近い将来起こるとされる南海トラフ巨大地震を想定した訓練が、和歌山県海南市内で実施された。市と県、内閣府が防災意識向上を目的に企画。訓練プログラムの一環として、県立海南高校(大野中)では新型コロナウイルス感染対策を踏まえた避難所運営訓練が実施され、参加者は現場の課題を浮き彫りにしたり対策を検討したりした。

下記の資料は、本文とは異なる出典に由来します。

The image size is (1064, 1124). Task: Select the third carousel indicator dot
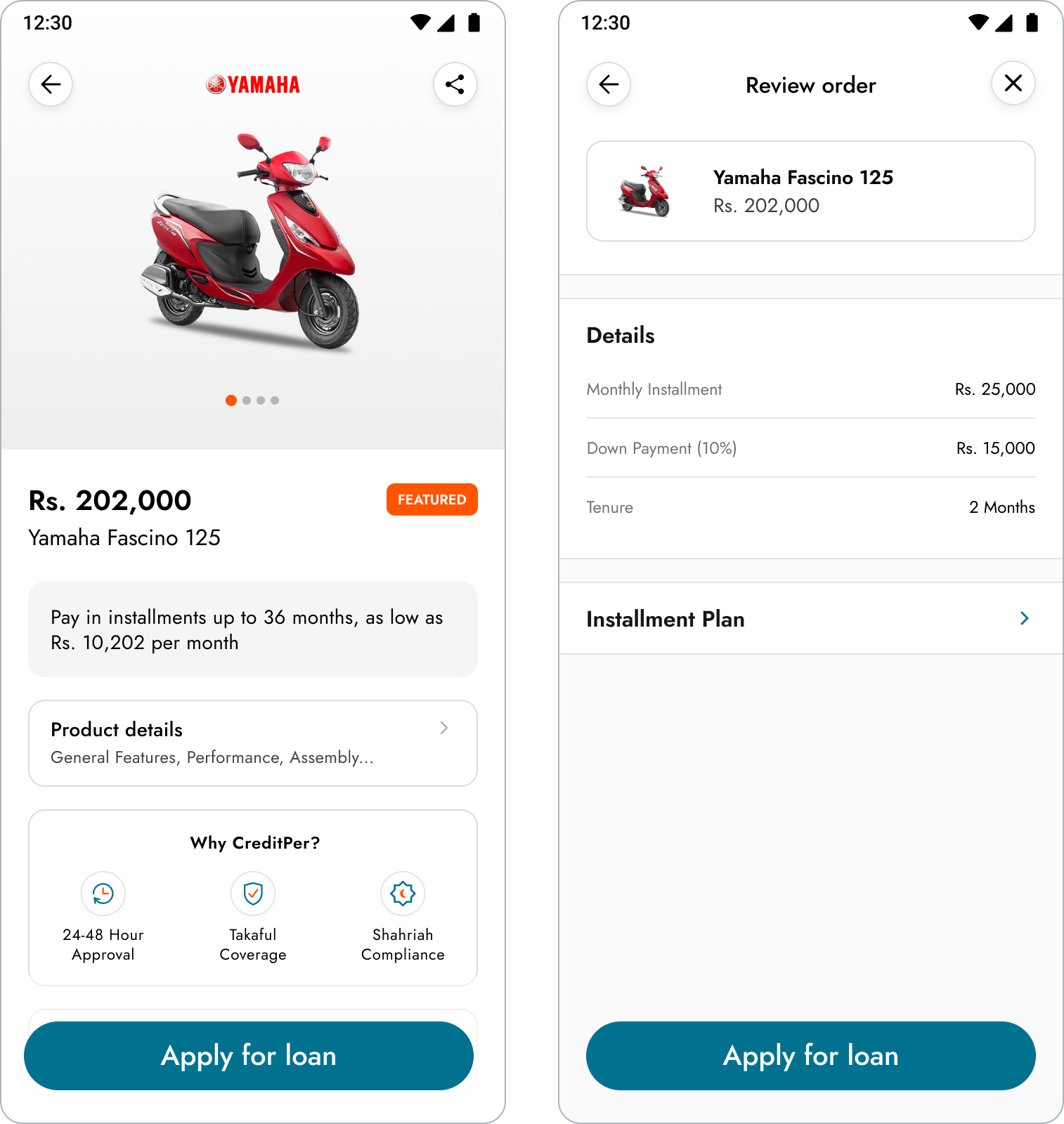(x=261, y=400)
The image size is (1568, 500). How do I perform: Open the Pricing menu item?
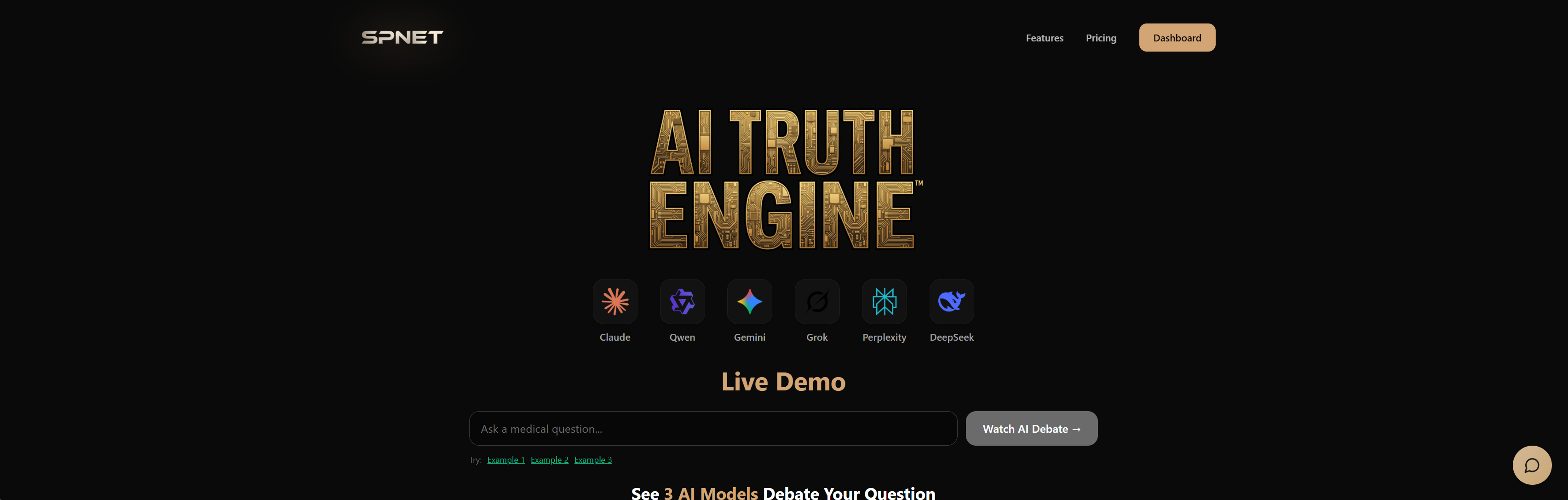1101,38
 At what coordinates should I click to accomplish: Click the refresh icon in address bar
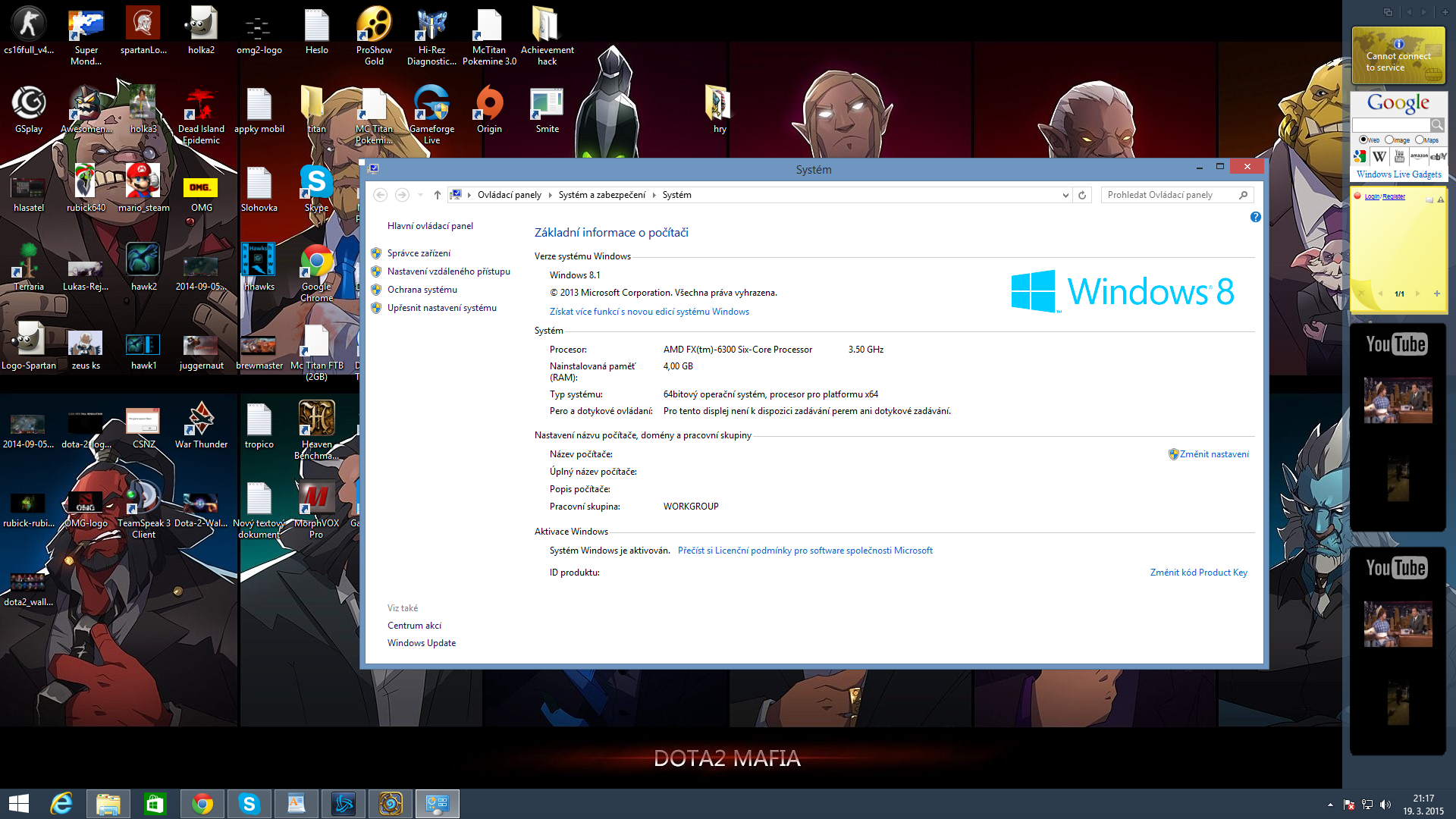[x=1082, y=195]
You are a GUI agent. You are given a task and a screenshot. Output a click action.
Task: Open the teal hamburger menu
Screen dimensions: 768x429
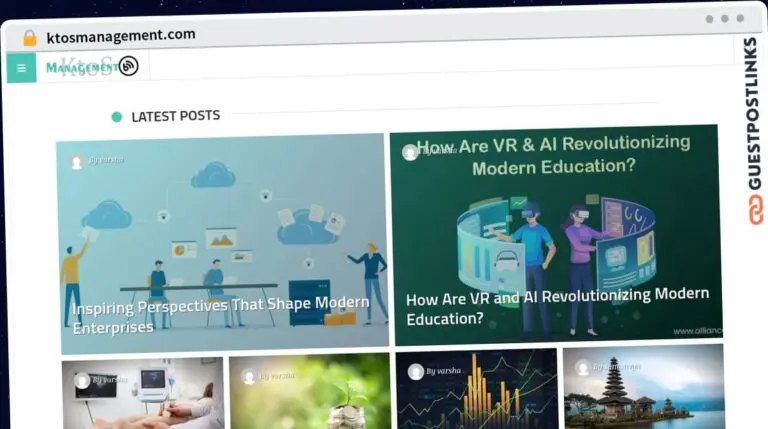point(22,68)
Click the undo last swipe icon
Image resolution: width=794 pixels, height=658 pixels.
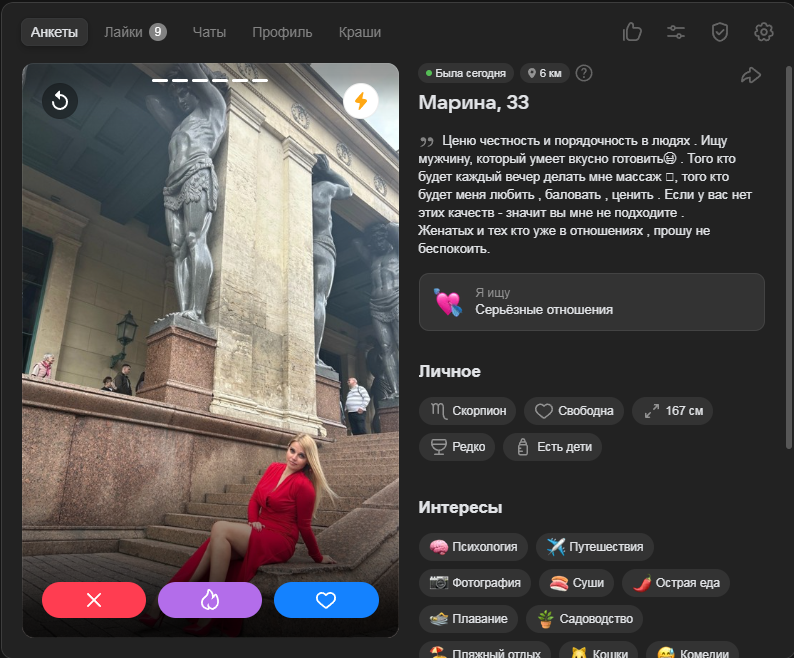tap(60, 101)
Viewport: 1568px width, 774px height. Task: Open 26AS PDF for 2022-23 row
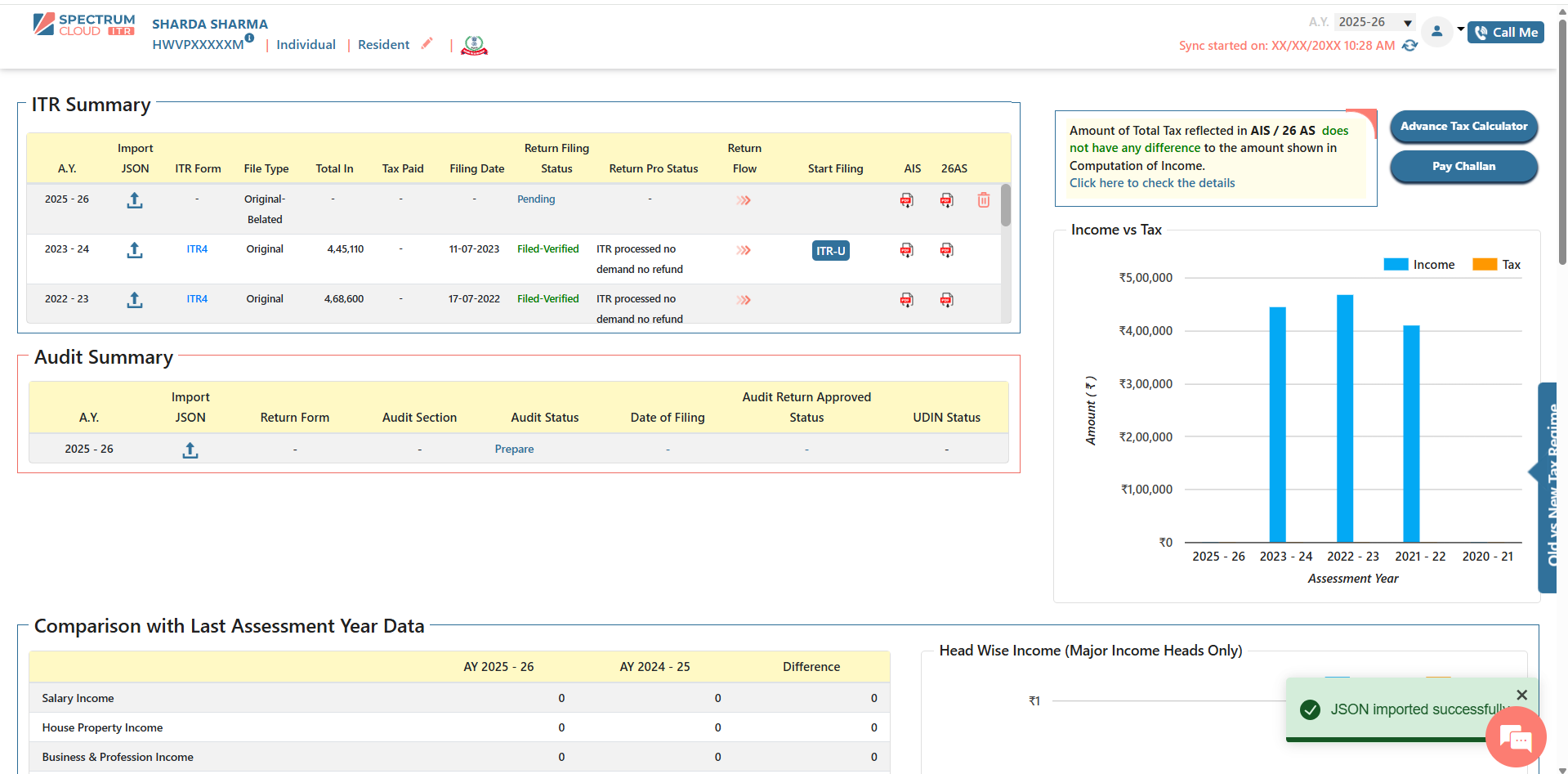946,300
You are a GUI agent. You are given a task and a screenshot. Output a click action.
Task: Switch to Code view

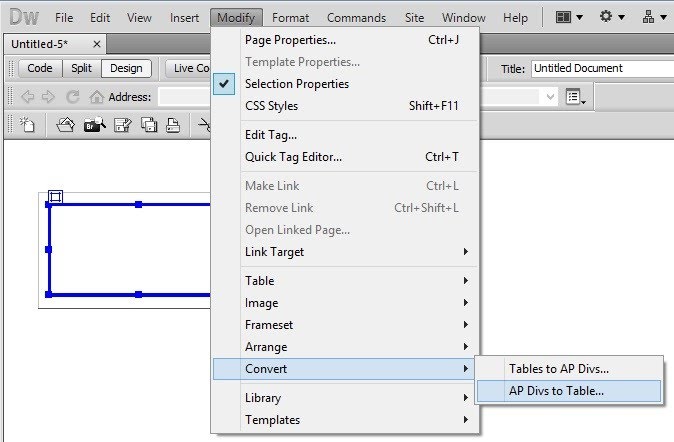[40, 68]
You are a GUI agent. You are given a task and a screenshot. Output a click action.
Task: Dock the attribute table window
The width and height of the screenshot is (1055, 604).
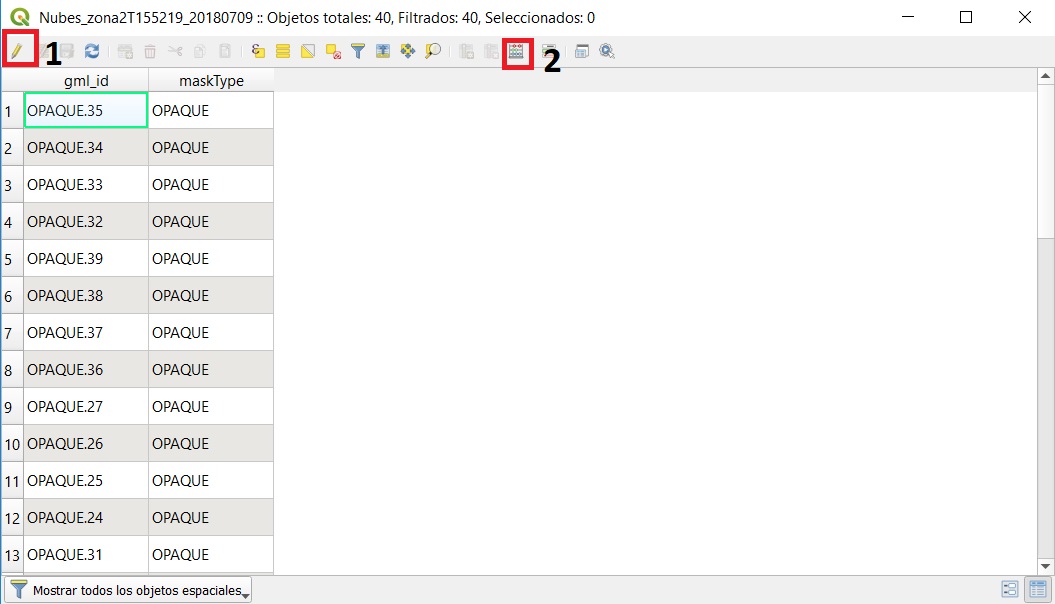click(x=582, y=51)
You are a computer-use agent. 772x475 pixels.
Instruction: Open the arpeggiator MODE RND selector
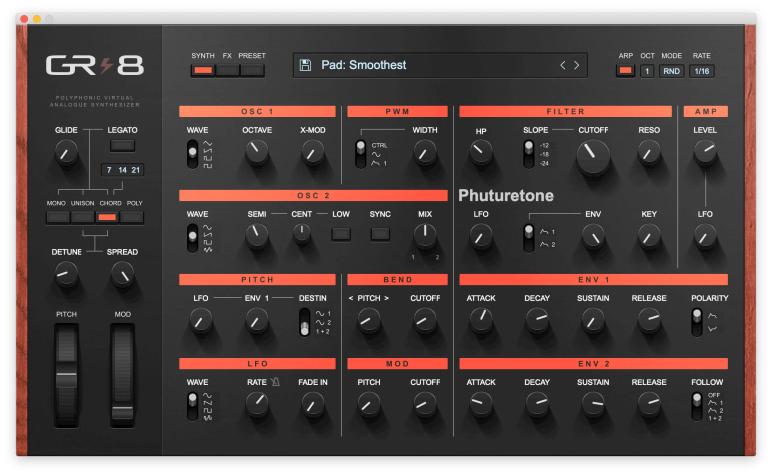pos(671,71)
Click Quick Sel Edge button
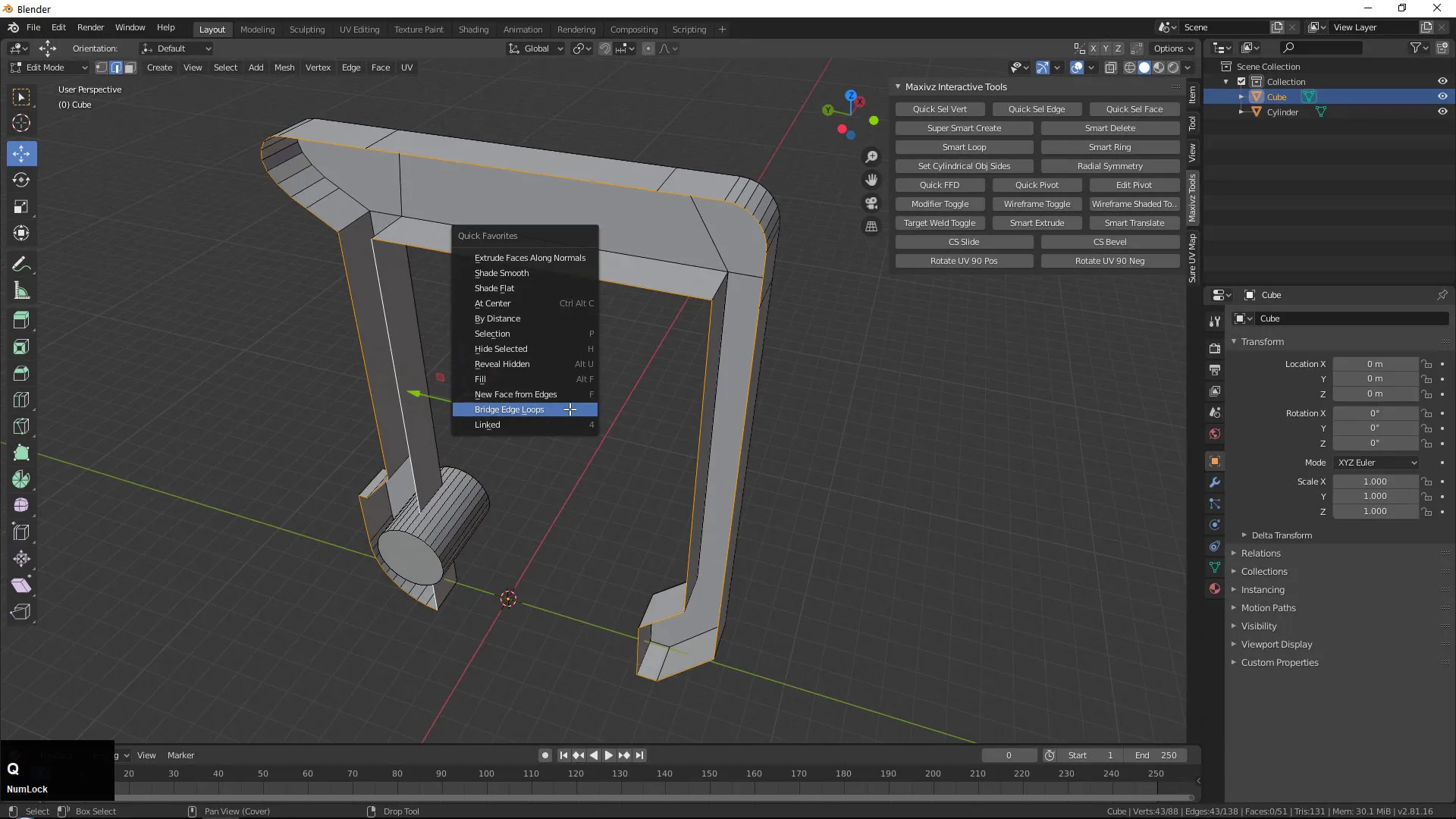Viewport: 1456px width, 819px height. coord(1037,109)
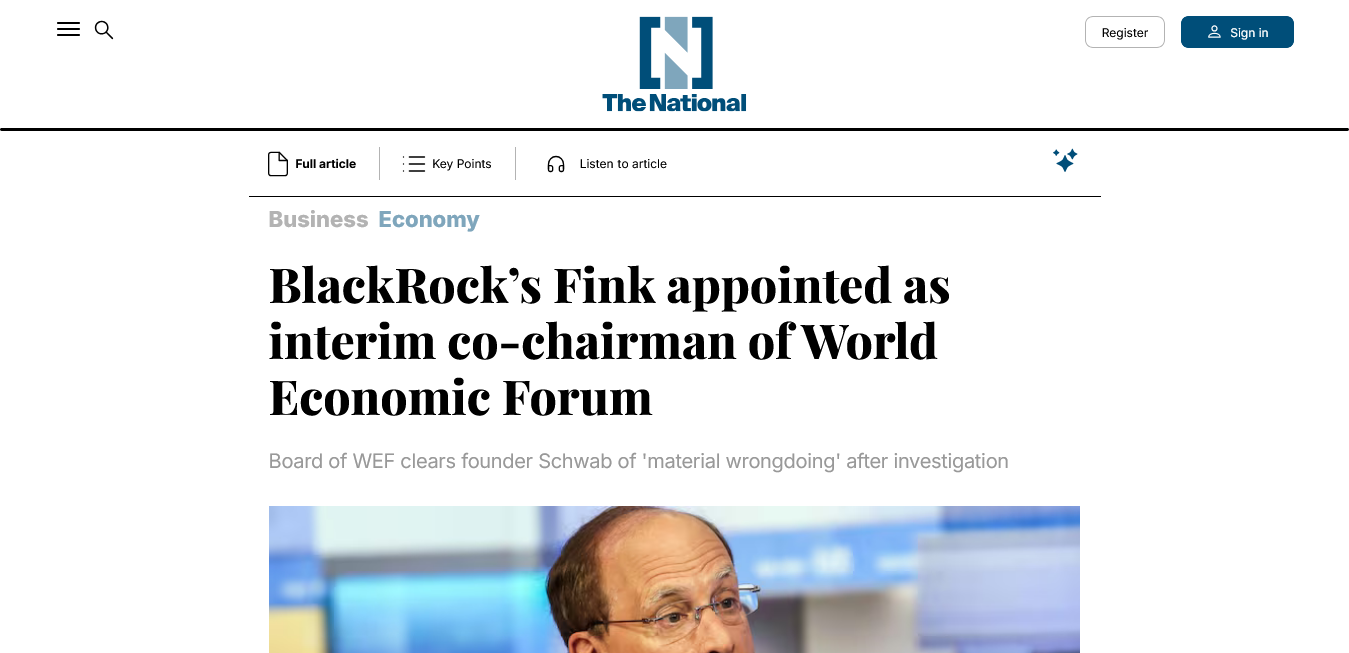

「津波防災の日」(11月5日)にちなんだ訓練で、午前9時にマグニチュード9・1の南海トラフ巨大地震が発生した-という想定で15日に実施。市内各地で市民らを対象に、巨大地震の発生時に揺れから一斉に身を守る行動をとる「シェイクアウト訓練」などが行われた。
県立海南高の新型コロナ対策を想定した避難所運営訓練には、市職員ら約100人が参加。体育館内に高さ約1・4メートルの段ボールを仕切りに使い、44区画67人分の避難スペースを作成。避難者を単身や2人、3、4人世帯など規模別に分けたり、国の基準に従った新型コロナ対策のソーシャルディスタンス(社会的距離)として区画間を約1メートルあけたりした。
実際に避難所運営訓練をしてみると、国の基準に従って避難スペースを確保した場合、収容人数が大幅に制限される課題も明らかに。対策として市は、市民に対し、親族や知人方などへの「分散避難」を求めるほか、周辺自治体にも避難者の受け入れを求めていくとした。